The feedback hasn’t all been negative, though:
- Embattled but essential.
- Need more of it.
- Necessary for the survival of democracy.
- Doing well; how can public help?
- Keep local news alive; it’s important.
- Keep rooting out local corruption.
- Hope it gets its mojo back.
Clearly, at least one journalist attended (actually, more than a few did):
So much news, so little time.
Finally, New Jersey’s second-class status — it’s squeezed between the New York City and Philadelphia markets — got plenty of attention:
- NYC. Philly. Not here. Not local.
- New Jersey isn’t a New York suburb.
- NJ doesn’t need NYC news.
- Second place to NY and Philly.
- Philly/NYC don’t equal Jersey.
The forums so far have been held in Asbury Park, Camden, Glassboro, Hackensack, Montclair and New Brunswick.
The final one is scheduled for Tuesday night at 6:30 p.m. at the Tuckerton Seaport and Baymen’s Museum.

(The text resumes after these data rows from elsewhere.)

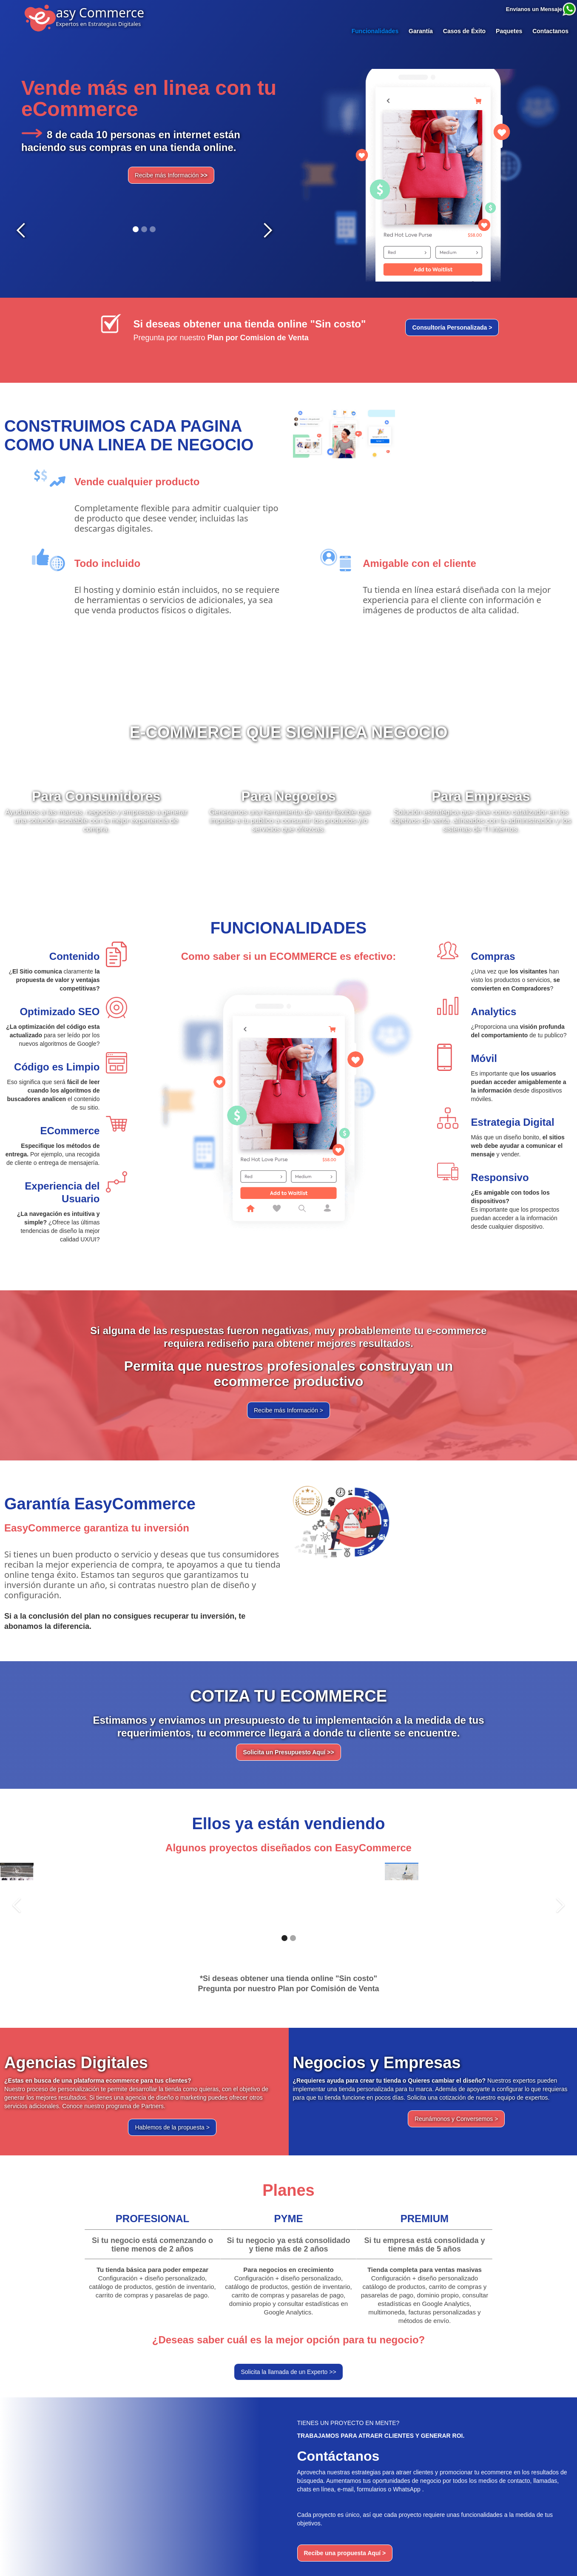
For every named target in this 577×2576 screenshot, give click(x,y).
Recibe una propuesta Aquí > (345, 2553)
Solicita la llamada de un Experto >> (288, 2371)
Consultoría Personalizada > (452, 327)
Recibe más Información (171, 175)
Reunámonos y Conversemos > (456, 2118)
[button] (21, 154)
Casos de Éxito (464, 31)
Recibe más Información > (288, 1410)
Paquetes (509, 31)
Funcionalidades (375, 31)
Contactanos (550, 31)
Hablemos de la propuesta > (172, 2127)
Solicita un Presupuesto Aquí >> (288, 1752)
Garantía (421, 31)
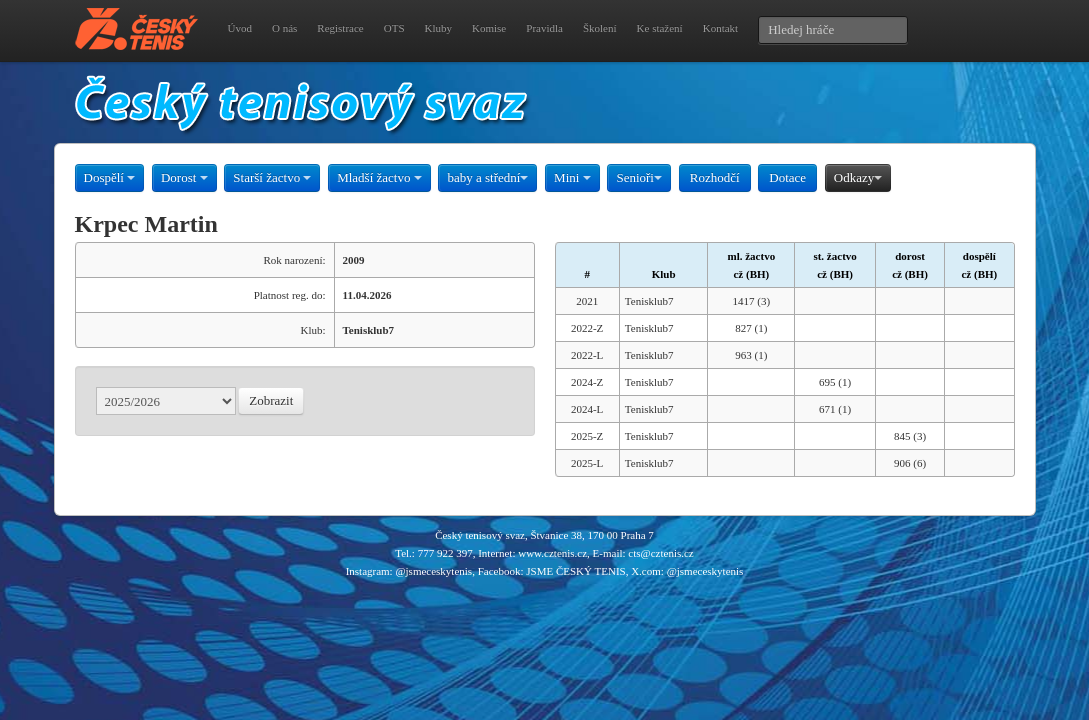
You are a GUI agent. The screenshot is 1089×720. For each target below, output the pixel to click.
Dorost (184, 177)
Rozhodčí (715, 177)
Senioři (639, 177)
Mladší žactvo (379, 177)
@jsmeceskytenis (433, 571)
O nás (284, 28)
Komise (489, 28)
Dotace (787, 177)
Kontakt (720, 28)
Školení (600, 28)
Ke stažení (660, 28)
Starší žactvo (272, 177)
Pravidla (544, 28)
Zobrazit (271, 400)
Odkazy (858, 177)
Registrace (340, 28)
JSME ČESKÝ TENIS (575, 571)
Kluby (439, 28)
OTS (394, 28)
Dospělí (110, 177)
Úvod (240, 28)
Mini (572, 177)
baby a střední (487, 177)
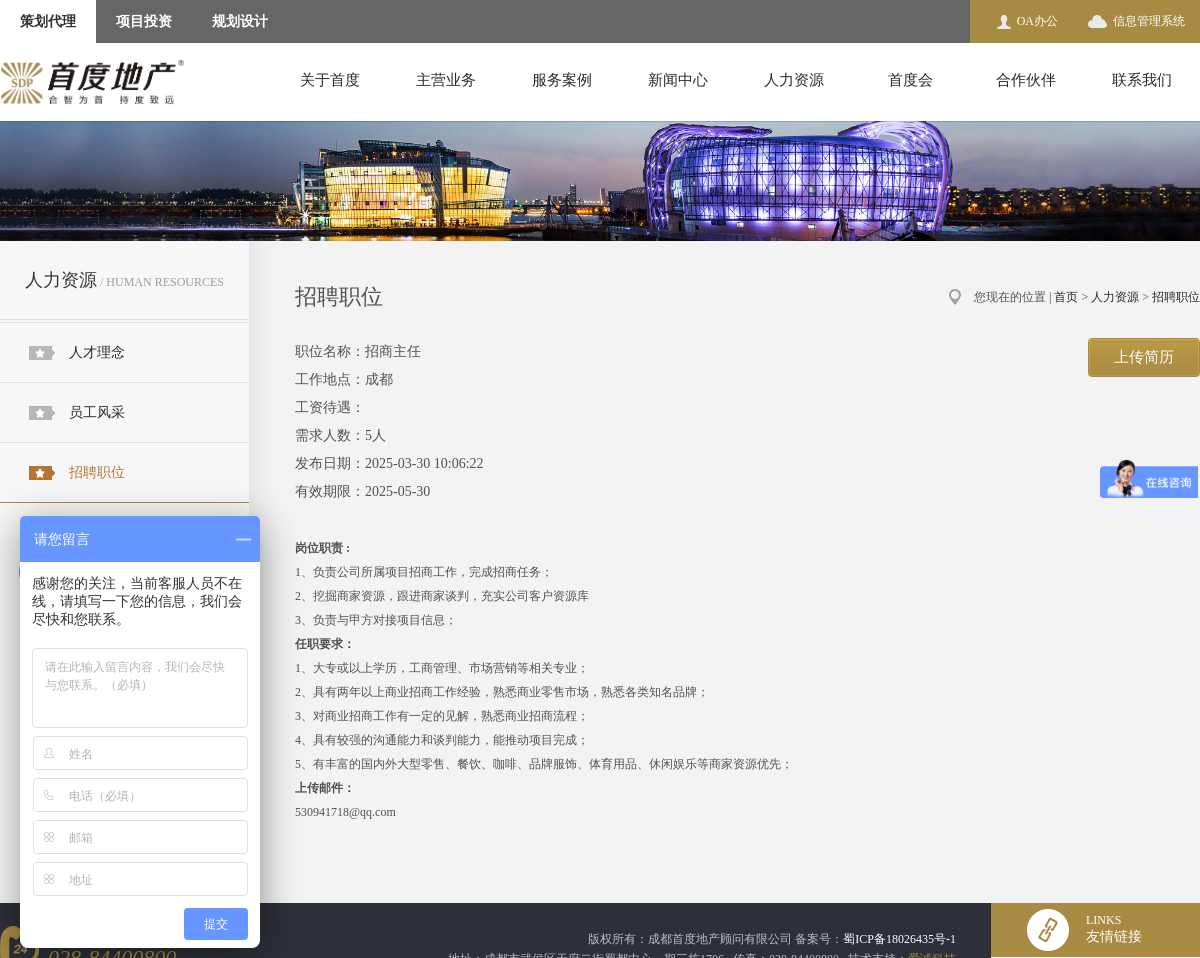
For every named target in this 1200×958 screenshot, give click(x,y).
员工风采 (97, 412)
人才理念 (97, 352)
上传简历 (1144, 357)
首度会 (910, 80)
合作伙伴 (1026, 80)
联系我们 (1142, 80)
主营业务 (446, 80)
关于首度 (330, 80)
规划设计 (240, 21)
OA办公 (1037, 21)
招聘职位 (97, 472)
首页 (1066, 297)
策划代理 (48, 21)
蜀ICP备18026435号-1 (899, 939)
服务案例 (562, 80)
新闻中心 (678, 80)
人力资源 (794, 80)
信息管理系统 (1149, 21)
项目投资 (144, 21)
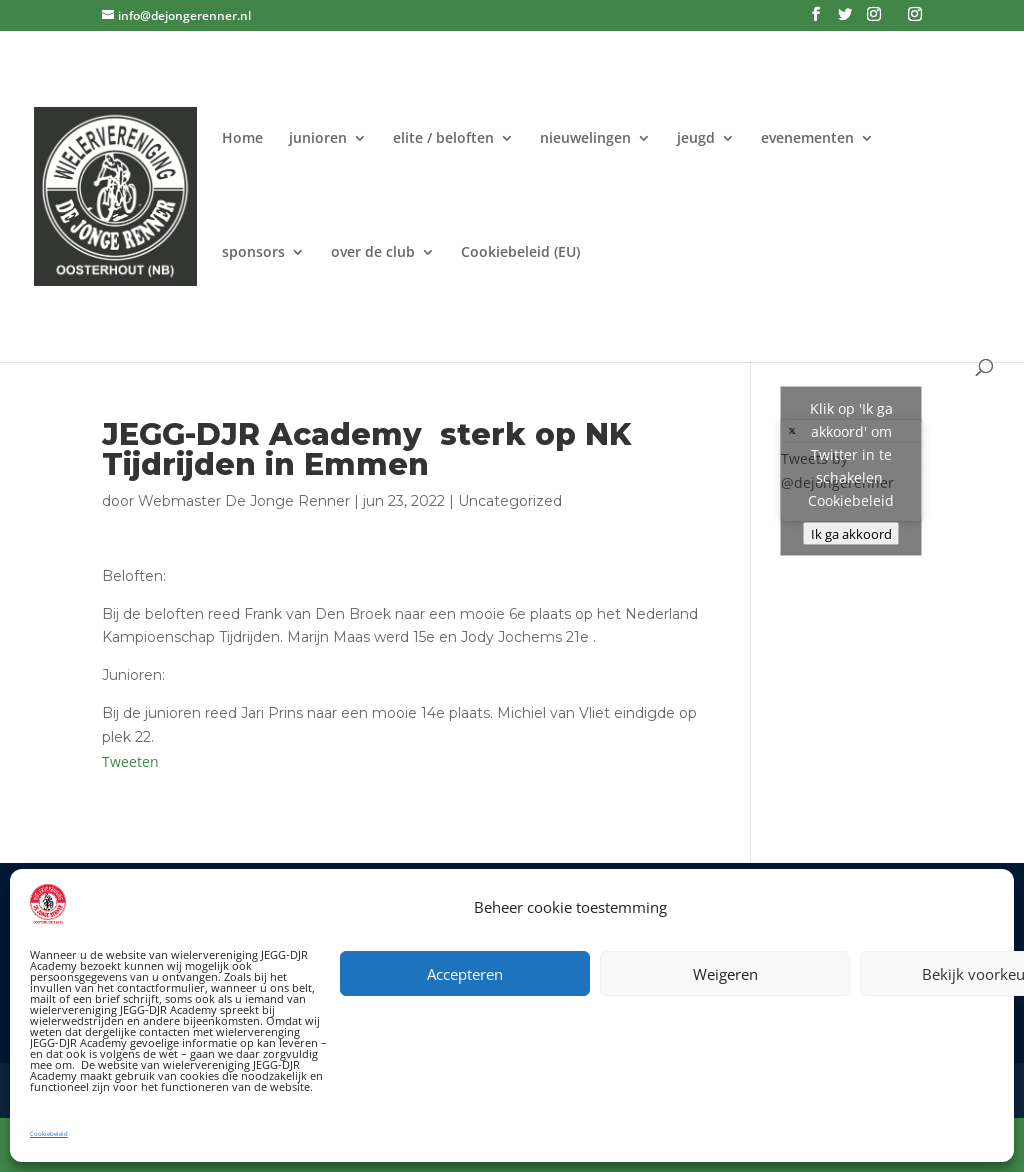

Free Press Action Fund has organized these events to inform the public about a bill in the legislature to create a New Jersey Civic Information Consortium, which would get $100 million of the $332-million windfall the state received from selling off old public-television stations.
The consortium, working with the state’s public research universities, community organizations, digital innovators and local journalists, would invest the money in projects to improve local news and civic information in innovative ways.
Free Press Action Fund is leading the drive to get the bill passed by June 30 as part of the state’s budget process. An Assembly Appropriations Committee hearing on the bill is slated for June 19 in Trenton.